Les Knicks ne lâchent rien

Si les Knicks sont de retour en play-offs pour la première fois depuis 2013, cela ne suffit pas à l’épatant Julius Randle et à sa bande. "Quand on a appris notre qualification, on s’est tous appelés et on a profité de ce moment. Mais je suis vite passé à autre chose", admettait l’un des principaux artisans de cette belle saison, un Randle tout proche du triple-double (25 points, 9 rebonds et 9 passes) lors du succès arraché face aux Spurs vendredi (102-99).

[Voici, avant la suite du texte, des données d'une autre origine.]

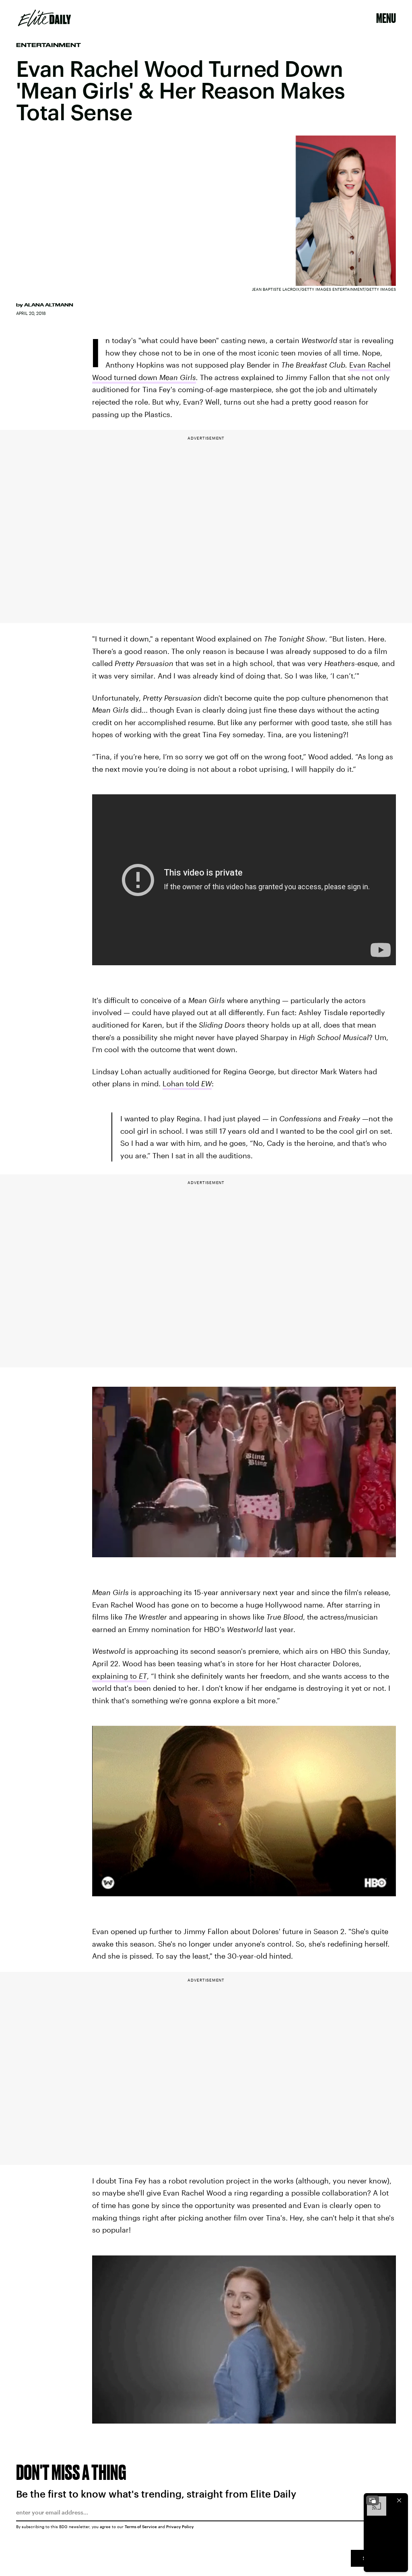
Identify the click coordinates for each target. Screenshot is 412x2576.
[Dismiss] (399, 2500)
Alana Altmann (48, 304)
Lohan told (187, 1083)
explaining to (119, 1675)
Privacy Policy (180, 2526)
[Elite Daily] (44, 18)
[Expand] (372, 2500)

"On veut vraiment aller chercher la quatrième place et l’avantage du terrain", admettait RJ Barrett, auteur de 24 points et 9 rebonds. Mais malgré ce 39e succès (pour 31 défaites), les Newyorkais n’ont pas bougé du sixième rang, le Heat (39-31) et les Hawks (40-31) restant devant eux et possédant l’avantage en cas d’égalité. L’espoir reste toutefois permis, alors qu’ils vont clôturer la saison régulière au Madison Square Garden, contre les Hornets puis les Celtics.

Retour gagnant pour Burks


Deux jours après leur défaite en prolongation chez les Lakers, les hommes de Tom Thibodeau ont pourtant bien failli chuter, face à des Texans à la lutte pour une place en play-in. Emmenés par DeMar DeRozan (27 points), les Spurs ont ainsi compté jusqu’à 17 points d’avance dans le troisième quart temps. Mais les locaux ont recollé grâce à Barrett, avant qu’Alec Burks ne fasse la différence.

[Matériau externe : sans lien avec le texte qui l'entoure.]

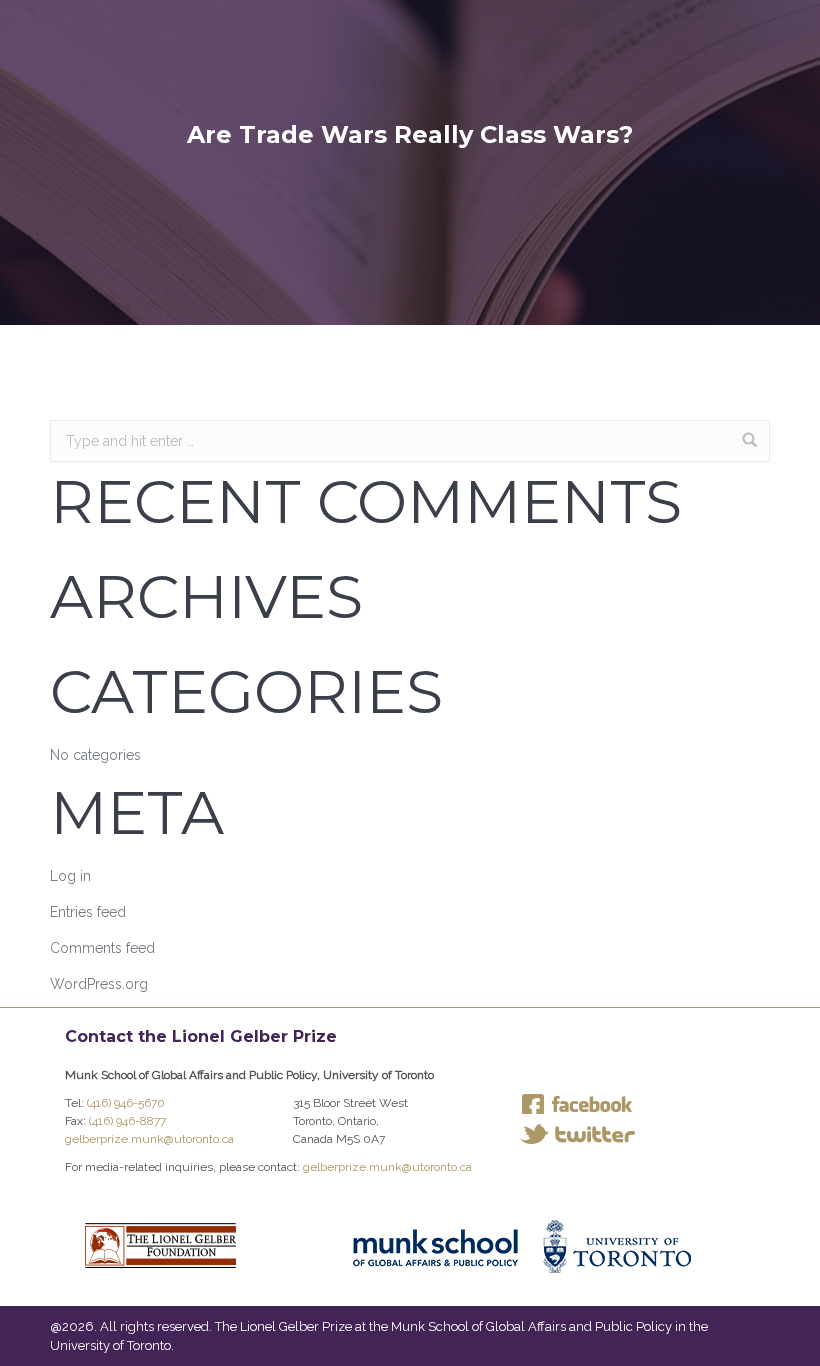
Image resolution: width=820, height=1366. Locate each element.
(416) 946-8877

Absent lors de 11 des 13 derniers matchs des Knicks, l’arrière de 29 ans, sorti du banc, a ainsi terminé meilleur marqueur du match, avec 30 points, assortis de 10 rebonds, avec une belle adresse à 3 points (5/10). Frank Ntilikina a dû encore se contenter de miettes (3 points, un rebond et un contre en 6 minutes) et Randle, tout en jouant, gardait lui un œil sur le panneau d’affichage et les résultats des Hawks et du Heat, respectivement vainqueurs du Magic et des Sixers. Les Spurs aussi, eux qui ont appris après leur défaite qu’ils étaient qualifiés pour le play-in, grâce à la défaite de Sacramento à Memphis.